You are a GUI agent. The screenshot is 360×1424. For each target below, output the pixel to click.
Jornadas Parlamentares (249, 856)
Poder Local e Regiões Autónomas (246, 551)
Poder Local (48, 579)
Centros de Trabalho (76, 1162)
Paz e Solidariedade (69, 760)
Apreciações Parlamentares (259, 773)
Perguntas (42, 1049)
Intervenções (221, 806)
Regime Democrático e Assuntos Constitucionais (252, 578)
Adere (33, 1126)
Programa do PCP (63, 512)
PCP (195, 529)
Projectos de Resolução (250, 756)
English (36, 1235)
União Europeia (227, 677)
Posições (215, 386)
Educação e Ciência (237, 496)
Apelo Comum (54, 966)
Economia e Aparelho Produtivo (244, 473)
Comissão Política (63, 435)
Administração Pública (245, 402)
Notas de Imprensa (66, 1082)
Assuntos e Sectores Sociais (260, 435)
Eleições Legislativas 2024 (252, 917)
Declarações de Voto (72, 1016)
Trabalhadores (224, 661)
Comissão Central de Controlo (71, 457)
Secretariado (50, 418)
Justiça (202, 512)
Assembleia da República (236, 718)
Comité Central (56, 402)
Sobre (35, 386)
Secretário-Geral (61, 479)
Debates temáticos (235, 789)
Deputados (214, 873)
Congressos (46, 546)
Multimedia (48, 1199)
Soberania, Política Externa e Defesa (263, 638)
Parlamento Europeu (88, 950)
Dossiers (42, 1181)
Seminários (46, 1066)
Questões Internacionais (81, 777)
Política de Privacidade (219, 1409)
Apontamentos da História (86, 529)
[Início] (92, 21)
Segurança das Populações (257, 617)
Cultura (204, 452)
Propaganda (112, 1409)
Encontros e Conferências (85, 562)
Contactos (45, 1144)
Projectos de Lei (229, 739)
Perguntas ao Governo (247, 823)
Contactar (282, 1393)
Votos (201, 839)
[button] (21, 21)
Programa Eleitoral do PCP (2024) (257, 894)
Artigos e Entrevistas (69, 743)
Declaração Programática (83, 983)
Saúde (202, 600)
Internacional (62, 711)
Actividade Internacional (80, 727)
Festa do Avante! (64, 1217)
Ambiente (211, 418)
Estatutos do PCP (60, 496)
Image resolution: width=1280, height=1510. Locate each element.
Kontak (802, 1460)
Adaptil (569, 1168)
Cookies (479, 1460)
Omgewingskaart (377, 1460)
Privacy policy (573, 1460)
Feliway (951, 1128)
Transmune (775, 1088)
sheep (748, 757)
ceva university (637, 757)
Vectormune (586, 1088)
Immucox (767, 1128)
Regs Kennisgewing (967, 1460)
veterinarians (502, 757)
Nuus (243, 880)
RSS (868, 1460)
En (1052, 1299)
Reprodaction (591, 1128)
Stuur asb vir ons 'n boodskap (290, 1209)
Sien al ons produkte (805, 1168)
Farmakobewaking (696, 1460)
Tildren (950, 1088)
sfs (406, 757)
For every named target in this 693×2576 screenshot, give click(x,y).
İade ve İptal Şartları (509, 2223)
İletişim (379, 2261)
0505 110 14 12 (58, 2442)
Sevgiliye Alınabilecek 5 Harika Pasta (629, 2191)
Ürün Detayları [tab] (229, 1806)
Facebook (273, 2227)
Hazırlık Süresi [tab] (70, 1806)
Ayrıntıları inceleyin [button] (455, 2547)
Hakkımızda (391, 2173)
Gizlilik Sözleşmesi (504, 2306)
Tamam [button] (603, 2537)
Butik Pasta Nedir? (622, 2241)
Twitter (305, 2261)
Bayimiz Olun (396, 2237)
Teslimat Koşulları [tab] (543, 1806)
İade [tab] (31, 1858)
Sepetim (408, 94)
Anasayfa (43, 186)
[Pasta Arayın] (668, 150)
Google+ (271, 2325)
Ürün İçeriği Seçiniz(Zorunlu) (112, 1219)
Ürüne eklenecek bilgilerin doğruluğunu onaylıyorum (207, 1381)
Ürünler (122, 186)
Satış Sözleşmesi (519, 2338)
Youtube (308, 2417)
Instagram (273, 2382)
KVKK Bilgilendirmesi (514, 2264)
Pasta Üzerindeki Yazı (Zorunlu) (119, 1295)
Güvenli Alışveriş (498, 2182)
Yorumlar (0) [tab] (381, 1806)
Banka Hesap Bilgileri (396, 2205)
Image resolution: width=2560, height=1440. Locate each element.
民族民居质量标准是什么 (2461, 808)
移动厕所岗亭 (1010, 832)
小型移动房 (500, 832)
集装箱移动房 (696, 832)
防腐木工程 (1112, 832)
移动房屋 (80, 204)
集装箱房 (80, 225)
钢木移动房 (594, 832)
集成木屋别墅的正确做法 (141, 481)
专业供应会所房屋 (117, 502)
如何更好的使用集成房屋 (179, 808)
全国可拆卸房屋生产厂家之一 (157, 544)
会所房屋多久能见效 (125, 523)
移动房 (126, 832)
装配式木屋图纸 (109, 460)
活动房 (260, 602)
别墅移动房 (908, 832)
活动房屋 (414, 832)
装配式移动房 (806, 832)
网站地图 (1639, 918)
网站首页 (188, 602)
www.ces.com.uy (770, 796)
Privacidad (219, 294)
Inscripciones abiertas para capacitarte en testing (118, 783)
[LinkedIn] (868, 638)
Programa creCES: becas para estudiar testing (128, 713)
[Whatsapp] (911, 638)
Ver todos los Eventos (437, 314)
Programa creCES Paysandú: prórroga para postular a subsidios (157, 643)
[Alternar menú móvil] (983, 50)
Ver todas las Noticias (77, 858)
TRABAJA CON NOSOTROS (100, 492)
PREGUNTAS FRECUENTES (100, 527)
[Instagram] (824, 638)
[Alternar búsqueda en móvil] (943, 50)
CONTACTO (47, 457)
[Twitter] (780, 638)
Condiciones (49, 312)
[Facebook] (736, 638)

Action item: Among the lines of the data, some contain the word "Locate". How many are there? Reply with the number alone.

Expected output: 2